En mars 2020, avant la Covid, ce sont 930 individus qui ont demandé l’asile entre deux ports d’entrée au Québec, tel qu’au chemin Roxham. Puis en avril 2020, on dénombre une seule personne ayant traversé, et un total de 90 jusqu’à la fin août (126 au Canada). De plus, depuis avril 2020, le Canada les refoule immédiatement aux États-Unis, à l’encontre du principe de base du droit d’asile, un précédent inquiétant.

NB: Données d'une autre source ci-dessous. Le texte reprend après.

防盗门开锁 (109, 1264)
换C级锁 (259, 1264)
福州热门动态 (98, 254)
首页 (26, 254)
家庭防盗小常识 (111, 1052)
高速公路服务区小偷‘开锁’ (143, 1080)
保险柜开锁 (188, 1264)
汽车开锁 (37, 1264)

À l’automne 2020, en résidence au centre Adélard à Frelighsburg, j’ai débuté la documentation d’une courte section de frontière qui longe le 45e parallèle, entre les lacs Memphrémagog et Champlain, en territoire traditionnel non cédé des Abénakis. Ici la frontière est arbitraire, ne s’annonce pas, s’affiche peu, elle y est souvent peu ou pas visible: chemins devenus cul-de-sac, champs de soya, cours arrière de résidents, forêts et vergers, cours d’eau indisciplinés. On avance à tâtons pour la trouver, avec un étrange sentiment de culpabilité, cherchant nerveusement les signes discrets du changement de pays.

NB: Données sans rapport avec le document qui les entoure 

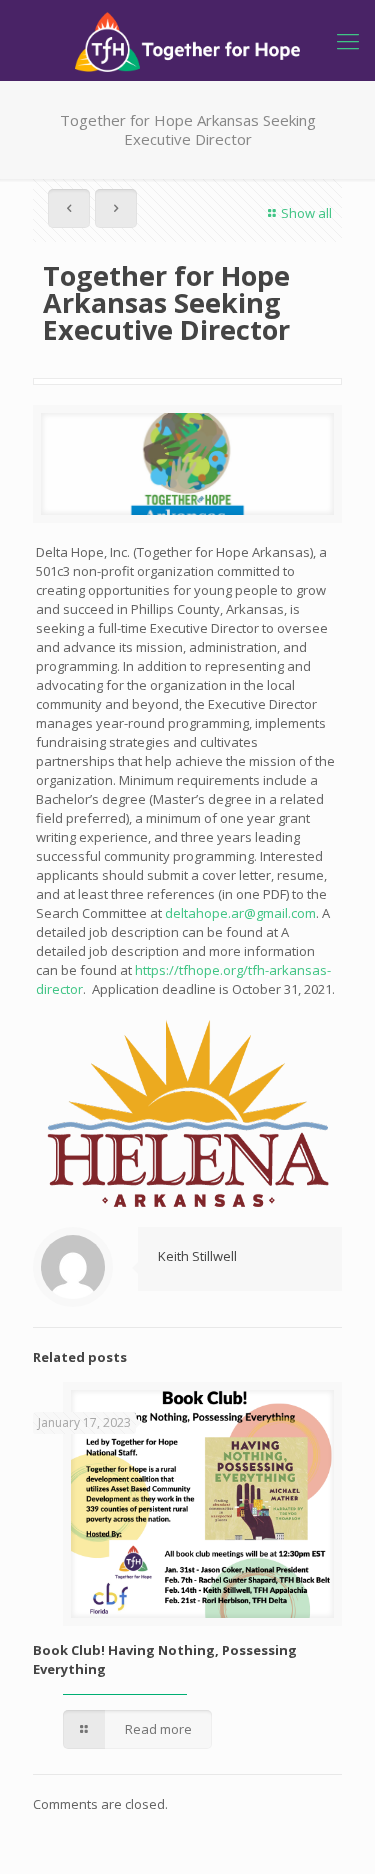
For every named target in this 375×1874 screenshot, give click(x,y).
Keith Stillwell (197, 1256)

À chaque retour à l’atelier, je devais m’empresser de tracer un carré noir sur la photographie, pour me rappeler où était la frontière, tel un Post-it tridimensionnel. Ce geste simple et précis – répétitif et administratif- transforme accidentellement, mais significativement le document. L’écran sanitaire, politique, social et humanitaire se dresse stoïque dans le paysage tranquille. Comment aurons-nous changé lorsque la frontière réouvrira?

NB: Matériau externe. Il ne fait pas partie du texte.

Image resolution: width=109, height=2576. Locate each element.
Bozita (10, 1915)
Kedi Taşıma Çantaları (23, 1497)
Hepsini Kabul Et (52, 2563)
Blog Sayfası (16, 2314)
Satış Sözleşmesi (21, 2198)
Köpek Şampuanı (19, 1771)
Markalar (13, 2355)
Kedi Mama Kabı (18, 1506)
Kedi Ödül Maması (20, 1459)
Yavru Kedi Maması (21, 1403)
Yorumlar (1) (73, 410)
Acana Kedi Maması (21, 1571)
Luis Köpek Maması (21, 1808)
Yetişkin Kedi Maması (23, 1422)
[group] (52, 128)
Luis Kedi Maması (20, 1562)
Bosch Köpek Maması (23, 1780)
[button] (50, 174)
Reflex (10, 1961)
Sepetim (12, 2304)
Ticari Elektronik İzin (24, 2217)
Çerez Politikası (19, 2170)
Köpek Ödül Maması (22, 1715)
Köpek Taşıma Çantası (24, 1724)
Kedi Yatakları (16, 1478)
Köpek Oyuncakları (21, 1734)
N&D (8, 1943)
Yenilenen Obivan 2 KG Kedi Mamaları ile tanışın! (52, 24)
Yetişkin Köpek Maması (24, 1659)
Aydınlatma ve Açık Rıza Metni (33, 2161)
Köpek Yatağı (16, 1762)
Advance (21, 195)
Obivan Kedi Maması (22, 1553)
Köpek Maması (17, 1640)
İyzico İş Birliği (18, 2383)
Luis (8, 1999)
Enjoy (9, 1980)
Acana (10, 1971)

Au sujet de la programmation Frontière
Ancrée dans l’histoire de l’humanité et toujours criante d’actualité, la thématique Frontière adoptée pour le programme d’expositions de TOPO 2019-2021 regroupe plusieurs questionnements portés par le centre, tant politiques et sociaux que technologiques et physiques. Le premier cycle, Cultures, langages, spiritualités : au-delà des frontières, explorait la reconquête des racines et des héritages, à travers des questionnements sur la mémoire et la mort. Le deuxième cycle, Remix et réseaux : des frontières défiées, abordait les technologies et leur impact sur nos vies et nos sociétés, dans leur capacité, notamment, de brouiller les frontières entre le vrai et le faux, le documentaire et la fiction, le vivant et le non-vivant. Avec le troisième cycle, Géopolitique : espaces variables, la notion de géopolitique vient nourrir une réflexion autour des relations entre la géographie (humaine, matérielle, territoriale) et le sociopolitique, interrogeant de diverses façons les rapports de pouvoir dans l’espace.